PEDIDOS >>
• a. Responda com base no texto sobre saltos altos:
(i) Na brincadeira infantil, que pergunta o "filho" faz depois que a "mamãe" diz um número de passos?
(ii) De que bicho são os passos descritos como "rastejantes"?
(iii) Que tipo de calçado acompanha os passos largos de quem vai andar de ônibus, metrô ou a pé?
• b. Escreva a continuação do texto sobre saltos altos a partir da última frase.

TEXTO FORNECIDO >>
Mamãe posso ir?
Por que as mulheres não se libertaram dos torturantes saltos altos?
Lembra aquela brincadeira infantil, em que se fazia a pergunta: – mamãe posso ir? Se a “mamãe” dissesse que pode, seguia-se nova questão: – quantos passos posso dar? Ela dizia um número qualquer. Aí o “filho” novamente perguntava: – De que? Ao que ela designava um bicho: passinhos minúsculos de formiguinha, saltados de canguru, grandões e pesados de elefante, rastejantes de cobra. Ia-se avançando conforme a boa vontade da criança que fizesse o papel da progenitora.
É mais o menos esse o diálogo imaginário que muitas mulheres mantêm com seus sapatos antes de sair de casa. Vou ficar sentada o dia inteiro? Passinhos de princesa em saltos altos. Vou andar de ônibus, metrô, sair, andar à pé? Passos largos em calçados baixos e cômodos. Como se vê, os sapatos femininos são acompanhados de um dilema cotidiano de mobilidade.

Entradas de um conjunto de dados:
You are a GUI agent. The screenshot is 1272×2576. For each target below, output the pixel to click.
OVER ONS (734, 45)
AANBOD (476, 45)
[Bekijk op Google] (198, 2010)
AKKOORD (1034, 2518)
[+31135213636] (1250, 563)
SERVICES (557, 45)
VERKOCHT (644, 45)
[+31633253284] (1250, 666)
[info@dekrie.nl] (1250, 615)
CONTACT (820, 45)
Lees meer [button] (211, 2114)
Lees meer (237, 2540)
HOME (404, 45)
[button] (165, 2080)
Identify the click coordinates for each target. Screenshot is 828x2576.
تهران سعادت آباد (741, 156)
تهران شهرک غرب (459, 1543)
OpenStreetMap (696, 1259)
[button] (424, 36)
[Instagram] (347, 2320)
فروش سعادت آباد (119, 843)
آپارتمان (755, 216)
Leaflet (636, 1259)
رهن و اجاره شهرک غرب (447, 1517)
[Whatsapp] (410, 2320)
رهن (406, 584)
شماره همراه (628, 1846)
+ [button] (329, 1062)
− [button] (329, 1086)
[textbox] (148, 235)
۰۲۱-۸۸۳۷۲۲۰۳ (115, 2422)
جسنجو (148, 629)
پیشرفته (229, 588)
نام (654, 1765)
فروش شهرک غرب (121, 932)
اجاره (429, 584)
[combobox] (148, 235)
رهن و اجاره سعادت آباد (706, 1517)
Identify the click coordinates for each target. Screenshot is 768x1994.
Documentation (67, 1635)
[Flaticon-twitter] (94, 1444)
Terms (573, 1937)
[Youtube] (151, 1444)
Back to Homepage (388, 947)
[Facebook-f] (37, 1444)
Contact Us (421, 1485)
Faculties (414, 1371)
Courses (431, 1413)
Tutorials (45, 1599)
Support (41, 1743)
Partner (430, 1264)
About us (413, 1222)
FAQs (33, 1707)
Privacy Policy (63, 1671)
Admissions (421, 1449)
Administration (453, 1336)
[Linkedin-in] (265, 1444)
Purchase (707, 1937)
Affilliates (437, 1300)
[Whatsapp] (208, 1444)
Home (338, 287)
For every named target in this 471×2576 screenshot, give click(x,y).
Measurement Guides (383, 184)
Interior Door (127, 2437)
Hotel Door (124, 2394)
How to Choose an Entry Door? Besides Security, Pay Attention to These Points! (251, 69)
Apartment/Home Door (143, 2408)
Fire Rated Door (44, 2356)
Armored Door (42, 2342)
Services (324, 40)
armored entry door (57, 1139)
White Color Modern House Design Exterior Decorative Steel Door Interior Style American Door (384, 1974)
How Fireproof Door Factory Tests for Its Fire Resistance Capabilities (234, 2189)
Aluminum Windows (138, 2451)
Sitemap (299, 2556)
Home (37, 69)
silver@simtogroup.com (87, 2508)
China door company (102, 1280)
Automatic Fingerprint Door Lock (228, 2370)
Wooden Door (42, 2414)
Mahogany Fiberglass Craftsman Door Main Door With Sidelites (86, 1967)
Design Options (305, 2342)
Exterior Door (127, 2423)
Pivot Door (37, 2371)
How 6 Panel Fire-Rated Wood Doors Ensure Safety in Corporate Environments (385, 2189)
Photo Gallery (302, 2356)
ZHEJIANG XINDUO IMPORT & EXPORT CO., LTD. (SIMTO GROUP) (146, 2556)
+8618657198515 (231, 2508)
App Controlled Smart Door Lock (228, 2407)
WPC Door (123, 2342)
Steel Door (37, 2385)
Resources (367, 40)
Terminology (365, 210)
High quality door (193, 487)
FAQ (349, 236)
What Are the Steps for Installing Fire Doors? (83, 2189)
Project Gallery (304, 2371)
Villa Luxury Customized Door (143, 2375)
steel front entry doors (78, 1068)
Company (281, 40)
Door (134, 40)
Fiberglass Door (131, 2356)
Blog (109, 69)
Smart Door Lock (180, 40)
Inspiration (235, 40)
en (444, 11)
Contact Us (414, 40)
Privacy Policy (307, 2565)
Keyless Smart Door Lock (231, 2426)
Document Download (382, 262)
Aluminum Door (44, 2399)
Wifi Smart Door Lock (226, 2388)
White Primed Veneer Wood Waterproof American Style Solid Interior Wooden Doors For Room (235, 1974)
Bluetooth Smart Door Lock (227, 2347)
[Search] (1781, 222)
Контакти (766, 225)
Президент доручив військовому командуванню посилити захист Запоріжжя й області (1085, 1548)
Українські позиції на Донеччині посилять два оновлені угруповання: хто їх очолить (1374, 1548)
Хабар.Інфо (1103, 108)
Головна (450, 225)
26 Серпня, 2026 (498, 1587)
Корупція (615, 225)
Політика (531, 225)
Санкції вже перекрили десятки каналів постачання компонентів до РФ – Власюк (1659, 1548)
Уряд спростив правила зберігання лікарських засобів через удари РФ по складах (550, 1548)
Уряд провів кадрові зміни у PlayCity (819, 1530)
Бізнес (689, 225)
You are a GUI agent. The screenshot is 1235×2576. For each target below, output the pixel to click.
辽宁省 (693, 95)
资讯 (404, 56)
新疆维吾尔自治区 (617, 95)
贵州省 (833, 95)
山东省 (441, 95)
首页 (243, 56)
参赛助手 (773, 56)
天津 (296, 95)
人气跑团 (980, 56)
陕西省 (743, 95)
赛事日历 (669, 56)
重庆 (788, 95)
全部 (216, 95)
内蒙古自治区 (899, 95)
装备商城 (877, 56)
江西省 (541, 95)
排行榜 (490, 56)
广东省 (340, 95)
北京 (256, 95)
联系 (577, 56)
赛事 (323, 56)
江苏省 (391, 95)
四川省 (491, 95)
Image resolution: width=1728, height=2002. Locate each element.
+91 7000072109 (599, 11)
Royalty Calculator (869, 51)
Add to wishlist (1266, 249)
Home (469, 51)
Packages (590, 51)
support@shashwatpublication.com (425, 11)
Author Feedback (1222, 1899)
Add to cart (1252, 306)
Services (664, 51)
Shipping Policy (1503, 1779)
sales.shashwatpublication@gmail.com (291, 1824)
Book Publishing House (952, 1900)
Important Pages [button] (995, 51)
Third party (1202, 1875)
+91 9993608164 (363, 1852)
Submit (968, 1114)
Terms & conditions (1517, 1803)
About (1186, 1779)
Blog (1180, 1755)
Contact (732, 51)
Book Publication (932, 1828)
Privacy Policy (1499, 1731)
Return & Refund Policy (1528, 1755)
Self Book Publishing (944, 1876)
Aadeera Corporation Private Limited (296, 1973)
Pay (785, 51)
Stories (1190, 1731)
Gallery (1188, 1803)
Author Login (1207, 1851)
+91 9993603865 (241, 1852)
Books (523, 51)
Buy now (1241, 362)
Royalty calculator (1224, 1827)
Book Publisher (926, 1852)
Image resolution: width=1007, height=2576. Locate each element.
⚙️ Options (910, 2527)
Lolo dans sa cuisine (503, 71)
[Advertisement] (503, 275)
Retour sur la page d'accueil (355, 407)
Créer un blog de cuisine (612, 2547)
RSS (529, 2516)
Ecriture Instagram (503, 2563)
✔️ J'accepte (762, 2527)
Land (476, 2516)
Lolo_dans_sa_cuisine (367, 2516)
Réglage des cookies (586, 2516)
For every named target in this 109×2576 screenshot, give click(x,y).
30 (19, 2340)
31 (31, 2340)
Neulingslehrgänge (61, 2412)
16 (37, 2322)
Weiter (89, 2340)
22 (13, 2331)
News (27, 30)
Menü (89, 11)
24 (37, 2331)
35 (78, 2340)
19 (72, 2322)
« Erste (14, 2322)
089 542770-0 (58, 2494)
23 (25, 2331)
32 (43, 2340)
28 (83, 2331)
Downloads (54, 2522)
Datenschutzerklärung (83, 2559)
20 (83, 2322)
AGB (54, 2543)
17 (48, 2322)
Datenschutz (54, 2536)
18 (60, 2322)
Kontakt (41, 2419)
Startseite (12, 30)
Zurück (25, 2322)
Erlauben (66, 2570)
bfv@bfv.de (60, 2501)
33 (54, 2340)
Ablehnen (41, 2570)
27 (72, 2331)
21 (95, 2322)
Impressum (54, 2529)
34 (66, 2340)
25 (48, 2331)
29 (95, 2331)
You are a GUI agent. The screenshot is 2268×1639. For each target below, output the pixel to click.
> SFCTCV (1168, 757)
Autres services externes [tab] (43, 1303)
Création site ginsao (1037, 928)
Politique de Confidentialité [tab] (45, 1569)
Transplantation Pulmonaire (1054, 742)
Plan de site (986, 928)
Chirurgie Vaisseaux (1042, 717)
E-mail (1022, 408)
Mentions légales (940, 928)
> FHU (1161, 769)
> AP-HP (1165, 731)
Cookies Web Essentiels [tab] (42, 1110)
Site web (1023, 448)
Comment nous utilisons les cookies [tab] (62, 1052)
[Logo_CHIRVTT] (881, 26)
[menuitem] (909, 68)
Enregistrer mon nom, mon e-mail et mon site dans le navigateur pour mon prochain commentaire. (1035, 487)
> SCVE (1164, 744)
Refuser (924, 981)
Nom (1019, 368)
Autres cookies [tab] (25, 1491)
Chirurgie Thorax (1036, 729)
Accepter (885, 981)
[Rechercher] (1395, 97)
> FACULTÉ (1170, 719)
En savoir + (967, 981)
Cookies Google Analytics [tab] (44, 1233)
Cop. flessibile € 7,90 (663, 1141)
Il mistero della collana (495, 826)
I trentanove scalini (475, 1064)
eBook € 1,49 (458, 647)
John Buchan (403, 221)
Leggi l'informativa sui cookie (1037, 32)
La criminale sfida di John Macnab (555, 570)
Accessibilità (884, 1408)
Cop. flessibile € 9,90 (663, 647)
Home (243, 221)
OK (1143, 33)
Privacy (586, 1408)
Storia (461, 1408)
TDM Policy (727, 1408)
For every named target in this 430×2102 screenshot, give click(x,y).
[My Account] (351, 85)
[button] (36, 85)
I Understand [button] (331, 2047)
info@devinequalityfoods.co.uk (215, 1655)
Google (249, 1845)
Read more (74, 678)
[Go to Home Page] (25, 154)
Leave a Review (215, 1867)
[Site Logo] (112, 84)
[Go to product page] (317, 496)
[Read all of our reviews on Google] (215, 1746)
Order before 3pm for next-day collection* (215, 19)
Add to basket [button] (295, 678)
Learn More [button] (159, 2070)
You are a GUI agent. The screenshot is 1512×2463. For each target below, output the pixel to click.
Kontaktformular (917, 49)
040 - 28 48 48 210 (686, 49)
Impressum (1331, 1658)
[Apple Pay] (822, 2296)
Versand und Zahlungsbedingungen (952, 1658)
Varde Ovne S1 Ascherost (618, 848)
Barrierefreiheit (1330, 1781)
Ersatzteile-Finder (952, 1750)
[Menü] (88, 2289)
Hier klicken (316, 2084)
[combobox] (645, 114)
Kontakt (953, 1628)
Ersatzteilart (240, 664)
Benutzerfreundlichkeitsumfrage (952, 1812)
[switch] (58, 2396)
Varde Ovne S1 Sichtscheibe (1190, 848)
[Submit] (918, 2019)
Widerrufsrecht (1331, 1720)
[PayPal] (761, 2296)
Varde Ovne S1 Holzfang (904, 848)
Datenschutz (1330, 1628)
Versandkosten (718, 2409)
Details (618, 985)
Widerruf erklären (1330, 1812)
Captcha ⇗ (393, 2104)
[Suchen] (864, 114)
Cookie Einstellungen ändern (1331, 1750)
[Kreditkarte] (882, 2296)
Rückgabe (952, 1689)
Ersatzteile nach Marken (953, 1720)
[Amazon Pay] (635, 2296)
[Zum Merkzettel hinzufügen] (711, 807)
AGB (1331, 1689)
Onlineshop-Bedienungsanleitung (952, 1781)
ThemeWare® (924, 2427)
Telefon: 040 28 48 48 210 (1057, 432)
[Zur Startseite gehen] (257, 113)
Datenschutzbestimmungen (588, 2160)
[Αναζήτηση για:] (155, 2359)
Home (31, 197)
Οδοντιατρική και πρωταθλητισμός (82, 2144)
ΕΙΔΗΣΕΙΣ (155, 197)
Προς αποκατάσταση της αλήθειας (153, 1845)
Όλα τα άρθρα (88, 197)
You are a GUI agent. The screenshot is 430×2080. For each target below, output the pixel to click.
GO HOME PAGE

RESPOSTAS EM ORDEM >>
• a.
(i) "De que?"
(ii) Da cobra.
(iii) Calçados baixos e cômodos.

• b.
Dizem que caminho com a graça de um pinguim, motivo pelo qual nunca fui elegante em delicados calçados de saltos e bicos finos. Além disso, são raras as ocasiões em que fico disposta a condenar-me aos passos claudicantes dos sapatos tipicamente femininos. Já vi mulheres que correm como gazelas mesmo dentro de improváveis saltos altos, plataformas e tirinhas, nunca serei uma delas.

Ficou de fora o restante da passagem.